An epistemic relativist would say:
Neither is universally correct, each is justified relative to its own system.
Key features
- Framework dependence: Knowledge is always evaluated within a context.
- No neutral standard: There’s no objective, universal way to compare all belief systems.
- Pluralism: Multiple, incompatible systems of knowledge may all be “valid” in their own terms.
Types of epistemic relativism
- Cultural relativism (epistemic): Knowledge standards vary across cultures.
- Conceptual relativism: Truth depends on conceptual schemes or languages.

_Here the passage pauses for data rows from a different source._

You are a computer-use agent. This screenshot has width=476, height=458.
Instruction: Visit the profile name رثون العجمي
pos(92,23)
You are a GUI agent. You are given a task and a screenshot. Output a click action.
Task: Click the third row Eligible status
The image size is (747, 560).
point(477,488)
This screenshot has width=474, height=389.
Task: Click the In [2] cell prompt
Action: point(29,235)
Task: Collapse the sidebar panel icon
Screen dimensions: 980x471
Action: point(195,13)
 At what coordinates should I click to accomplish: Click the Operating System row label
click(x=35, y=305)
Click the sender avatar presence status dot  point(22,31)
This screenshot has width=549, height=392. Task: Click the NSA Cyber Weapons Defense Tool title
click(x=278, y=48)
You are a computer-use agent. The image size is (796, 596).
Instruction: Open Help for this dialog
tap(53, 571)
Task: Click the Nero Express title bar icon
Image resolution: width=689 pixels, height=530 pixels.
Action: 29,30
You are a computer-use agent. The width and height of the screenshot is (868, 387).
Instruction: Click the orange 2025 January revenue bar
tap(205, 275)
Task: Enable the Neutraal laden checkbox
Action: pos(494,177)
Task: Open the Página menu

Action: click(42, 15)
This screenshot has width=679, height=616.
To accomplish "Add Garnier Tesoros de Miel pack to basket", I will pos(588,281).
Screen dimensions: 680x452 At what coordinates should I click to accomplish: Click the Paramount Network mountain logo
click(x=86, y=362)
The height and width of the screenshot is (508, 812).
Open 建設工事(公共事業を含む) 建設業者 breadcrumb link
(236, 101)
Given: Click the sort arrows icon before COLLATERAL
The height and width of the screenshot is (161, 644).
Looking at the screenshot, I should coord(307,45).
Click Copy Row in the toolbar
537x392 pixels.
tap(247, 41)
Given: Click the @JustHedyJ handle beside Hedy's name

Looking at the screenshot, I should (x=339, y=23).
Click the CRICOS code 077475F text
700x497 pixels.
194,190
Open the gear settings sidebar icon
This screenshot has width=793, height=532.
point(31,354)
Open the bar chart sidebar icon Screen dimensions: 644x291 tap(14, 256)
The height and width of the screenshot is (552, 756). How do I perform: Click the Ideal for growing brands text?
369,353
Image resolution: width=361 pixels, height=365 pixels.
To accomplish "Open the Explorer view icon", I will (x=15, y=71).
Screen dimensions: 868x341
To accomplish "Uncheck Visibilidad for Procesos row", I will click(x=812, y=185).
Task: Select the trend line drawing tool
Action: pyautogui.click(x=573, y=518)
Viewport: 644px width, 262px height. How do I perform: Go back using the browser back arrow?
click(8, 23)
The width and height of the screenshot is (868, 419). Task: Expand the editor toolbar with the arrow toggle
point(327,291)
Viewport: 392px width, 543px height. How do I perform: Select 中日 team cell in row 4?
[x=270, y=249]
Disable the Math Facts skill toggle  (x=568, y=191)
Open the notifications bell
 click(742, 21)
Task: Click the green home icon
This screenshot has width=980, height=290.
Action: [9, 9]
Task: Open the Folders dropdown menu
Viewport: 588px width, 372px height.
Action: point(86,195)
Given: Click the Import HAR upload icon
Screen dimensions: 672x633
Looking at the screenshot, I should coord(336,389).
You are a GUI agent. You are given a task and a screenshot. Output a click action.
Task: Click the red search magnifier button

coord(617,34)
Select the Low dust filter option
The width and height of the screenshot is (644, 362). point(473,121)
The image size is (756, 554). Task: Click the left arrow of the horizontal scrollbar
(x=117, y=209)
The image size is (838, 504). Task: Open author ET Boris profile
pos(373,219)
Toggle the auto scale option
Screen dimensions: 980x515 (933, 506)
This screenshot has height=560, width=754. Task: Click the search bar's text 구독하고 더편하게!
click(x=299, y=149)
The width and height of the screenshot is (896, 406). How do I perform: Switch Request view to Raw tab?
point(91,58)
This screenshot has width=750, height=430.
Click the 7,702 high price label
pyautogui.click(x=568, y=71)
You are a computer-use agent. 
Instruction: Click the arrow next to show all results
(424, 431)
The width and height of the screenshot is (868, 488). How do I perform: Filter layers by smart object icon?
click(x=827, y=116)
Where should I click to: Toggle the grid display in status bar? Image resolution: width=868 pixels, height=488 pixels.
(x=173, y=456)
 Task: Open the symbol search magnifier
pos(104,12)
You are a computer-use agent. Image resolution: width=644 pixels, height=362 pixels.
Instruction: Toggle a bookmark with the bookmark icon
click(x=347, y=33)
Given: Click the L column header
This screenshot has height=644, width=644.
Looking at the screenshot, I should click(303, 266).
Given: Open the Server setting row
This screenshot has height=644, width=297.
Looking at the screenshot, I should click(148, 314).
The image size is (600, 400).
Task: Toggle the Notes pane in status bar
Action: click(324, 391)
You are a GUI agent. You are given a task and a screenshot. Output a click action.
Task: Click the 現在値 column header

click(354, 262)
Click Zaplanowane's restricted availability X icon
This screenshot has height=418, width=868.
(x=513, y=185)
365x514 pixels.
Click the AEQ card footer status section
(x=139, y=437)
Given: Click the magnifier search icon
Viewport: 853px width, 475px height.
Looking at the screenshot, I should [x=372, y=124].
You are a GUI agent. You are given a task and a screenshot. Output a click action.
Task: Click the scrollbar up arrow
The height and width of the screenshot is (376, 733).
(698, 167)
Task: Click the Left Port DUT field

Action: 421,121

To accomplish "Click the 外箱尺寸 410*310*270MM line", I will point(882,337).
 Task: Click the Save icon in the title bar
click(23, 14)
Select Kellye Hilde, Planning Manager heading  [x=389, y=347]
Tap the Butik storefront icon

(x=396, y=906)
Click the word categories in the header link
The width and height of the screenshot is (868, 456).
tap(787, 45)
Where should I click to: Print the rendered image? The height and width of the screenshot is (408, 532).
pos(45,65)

- Historical relativism: What counts as knowledge changes over time.
Criticisms
Epistemic relativism faces some serious objections:
- Self-refutation problem: If all truth is relative, is that claim itself only relatively true?
- No basis for criticism: If all systems are equally valid, how can we criticize harmful or false beliefs?
- Science challenge: Scientific progress seems to rely on objective standards.
In contrast
- Epistemic absolutism (or objectivism): Truth and justification are universal and independent of context.
- Fallibilism (middle ground): There are objective truths, but our access to them is imperfect and revisable.